Спор, как утверждал Гуннар, начался из-за того, что Путята продал ему некачественный товар – медные кубки с чеканкой византийской работы, – и теперь нурман требовал отступные. Путята отвечал, что Гуннар сам по пьяни попортил несколько кубков уже после покупки, и платить, разумеется, не собирался. Из замечаний собратьев Данила понял, что вся эта катавасия затянется до вечера: каждая сторона приведёт своих свидетелей, все будут глотки драть, а судебное решение вынесут в пользу того, кто тиуну больше забашляет. Однако у нурмана Гуннара Скряги было своё видение ситуации: выслушав оправдания Путяты, он с ходу перешёл к оскорблениям, чем, вообще-то, нарушил общие правила и заслужил неодобрительный взгляд тиуна.
В гробовом молчании Путята переглянулся с Воиславом, тот еле заметно кивнул.

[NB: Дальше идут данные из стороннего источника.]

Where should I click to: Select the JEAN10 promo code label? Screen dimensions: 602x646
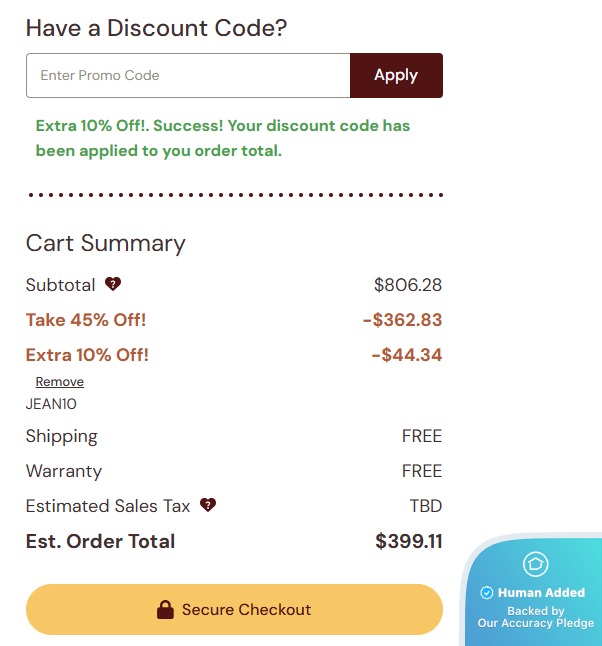[51, 404]
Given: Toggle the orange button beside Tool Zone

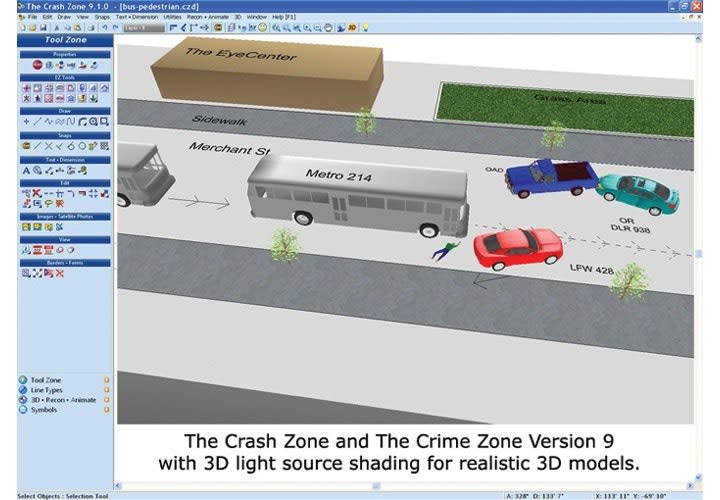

– Ты ответишь, нурман, за поносные слова, сказанные на глазах честного народа, – торжественно объявил купец. – И за ложь свою тоже ответишь перед богами. Ты лжец, Гуннар, и рот твой поганый, им только под хвост свиней целовать.
– Ха-ха, – развеселился нурман, – у тебя, словенин, хватило смелости обвинить меня во лжи. Ну что ж, пусть боги решат, кто прав. Я буду биться здесь и сейчас с тобой или с тем, кого ты выставишь вместо себя. И, клянусь мечом отца, я выпотрошу его, как осетра. Один видит меня! – проорал напоследок Гуннар.
Путята, как и ожидалось, выставил вместо себя на поединок Воислава.
– Бирюк жадный, пропастина ненасытная, ничего не боится, – сплюнул на землю Скорохват и пояснил остальным: Гуннар приходится двоюродным братом племяннице второй жены Асбьёрна, здешнего посадника. Асбьёрн и его отец Фарлаф поддержали Владимира в его войне с Ярополком, за что получили от нового Киевского князя почёт и уважение. Однако теперь Асбьёрн считался в Смоленске посадником, а не вольным князем, но всё равно родство с ним было сильным козырем Гуннара.
– Но батька наш с ним справится? – спросил Жаворонок.
– С этим кочетом горластым? Да запросто.
– Тогда в чём проблема? – спросил Данила.
И сам понял: в окружении Гуннара, которое помогало ему облачаться, находились ещё семеро таких же, как он, матёрых головорезов и в его охране числились ещё полтора десятка человек. Тиун, правда, объявил будущий поединок чистым: если родственники или друзья Гуннара в случае его проигрыша захотят отомстить Путяте и его людям, то они будут не в своём праве кровной мести. Они обязаны будут заплатить виру родне убитого и головное князю за нарушение закона. А вира за убитого купца, свободного человека, ох, немаленькая.
Но это в городе, а за его стенами – тайга, где медведь-прокурор и действует только право сильного. Правда, и в этом случае виновных может постичь наказание, если потерпевшие смогут доказать, кто на них напал. То есть родичам Гуннара нужно будет вырезать весь караван Путяты, чтобы избежать последствий.
То, что у этих ублюдков не дрогнет рука сделать это, Данила не сомневался.
Народ на площади расступился, освободив место для поединка.